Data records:
——————
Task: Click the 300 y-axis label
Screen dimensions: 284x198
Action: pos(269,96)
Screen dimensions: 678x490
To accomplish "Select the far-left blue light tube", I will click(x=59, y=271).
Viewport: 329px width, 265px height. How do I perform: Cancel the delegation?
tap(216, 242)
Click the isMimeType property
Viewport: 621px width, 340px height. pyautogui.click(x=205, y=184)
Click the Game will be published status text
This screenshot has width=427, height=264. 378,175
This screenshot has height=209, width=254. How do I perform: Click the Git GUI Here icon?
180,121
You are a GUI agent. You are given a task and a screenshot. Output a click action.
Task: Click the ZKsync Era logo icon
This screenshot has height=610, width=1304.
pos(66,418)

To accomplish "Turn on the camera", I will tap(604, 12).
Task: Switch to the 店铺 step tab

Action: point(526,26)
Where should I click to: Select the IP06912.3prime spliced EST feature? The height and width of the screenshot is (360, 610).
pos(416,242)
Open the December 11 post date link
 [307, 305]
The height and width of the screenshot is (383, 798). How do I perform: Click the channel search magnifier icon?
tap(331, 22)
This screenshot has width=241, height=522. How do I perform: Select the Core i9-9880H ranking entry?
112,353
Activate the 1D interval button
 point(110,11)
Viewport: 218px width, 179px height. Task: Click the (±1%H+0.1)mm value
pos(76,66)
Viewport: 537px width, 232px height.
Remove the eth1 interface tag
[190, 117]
——————
Assigned task
Repeat only the lines from the one holding "Activate the 1D interval button" through the last line of the data.

Solution for this exercise
Activate the 1D interval button
 point(110,11)
Viewport: 218px width, 179px height. Task: Click the (±1%H+0.1)mm value
pos(76,66)
Viewport: 537px width, 232px height.
Remove the eth1 interface tag
[190, 117]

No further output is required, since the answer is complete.